The meta-model is suitable for:
- compare capabilities and functions of machine learning solutions (as part of RFP/X and SWOT analysis)
- independent test new versions of machine learning solutions (with aim to keep quality in time)
- unit, sanity, smoke, system, integration, regression, function, acceptance, performance, shadow, ... tests
- external test coverage (in case, that internal test coverage is not available or weak)
- etc.
Note: You can see real usage of this meta-model in e.g. project qgate-sln-mlrun for testing MLRun/Iguazio solution.

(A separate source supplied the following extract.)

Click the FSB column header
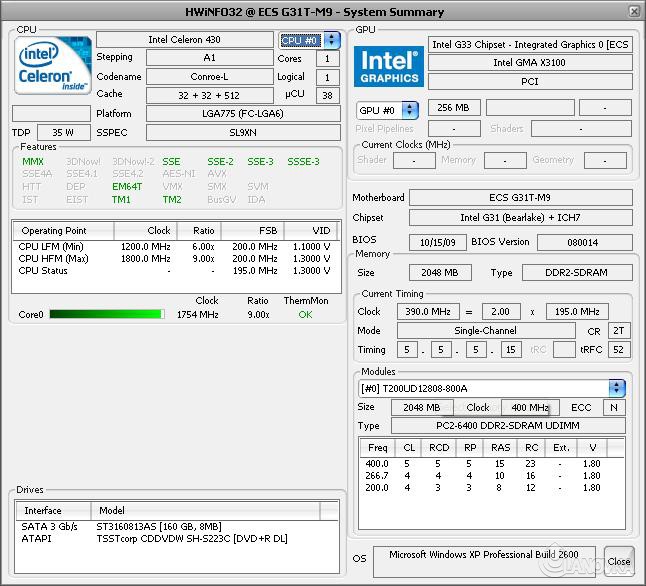Screen dimensions: 646x586 coord(268,231)
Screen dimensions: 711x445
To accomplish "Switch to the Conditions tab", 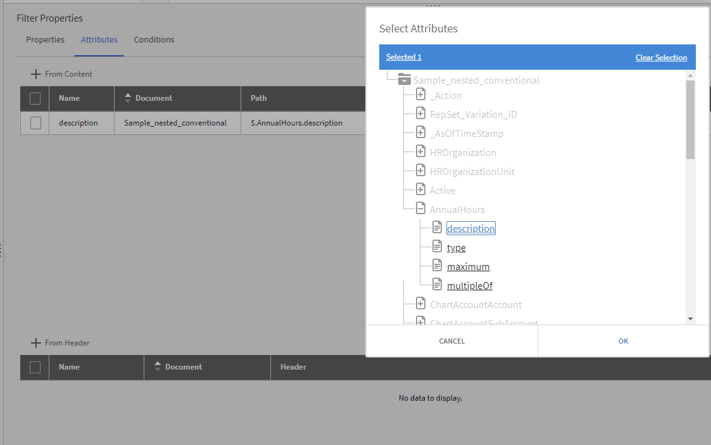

The solution contains this simple structure:
- 00-high-level
- The high-level view to the meta-model for better understanding
- 01-model
- The definition contains 01-projects, 02-feature sets, 03-feature vectors, 04-pipelines, 05-ml models, etc.
- 02-data
- The synthetic data for meta-model in CSV/GZ and parquet formats for party, contact, relation, account, transaction, event, communication, etc.
- You can also generate your own dataset with requested size (see samples
./02-data/03-size-10k.sh
,./02-data/04-size-50k.sh
, etc. and descriptionpython main.py generate --help
)
- 03-test
- The information for test simplification e.g. feature vector vs on/off-line data, test/data hints, etc.
Addition details, see structure and see rules
The supported sources/targets for realization (✅ done, ✔ in-progress, ❌ planned), see
the definition /spec/targets/
in projects (see specification in JSON files):
- ✅ Redis, ✅ MySQL, ✅ Postgres, ✅ Kafka
- ✅ Pandas, ✅ Parquet, ✅ CSV
The object relations for key objects in meta-model, plus splitting these objects in packages (01-model/01-project, 01-model/02-feature-set, 02-data, etc.).
The basic feature sets and relations between them.
The derived feature sets and relations between them.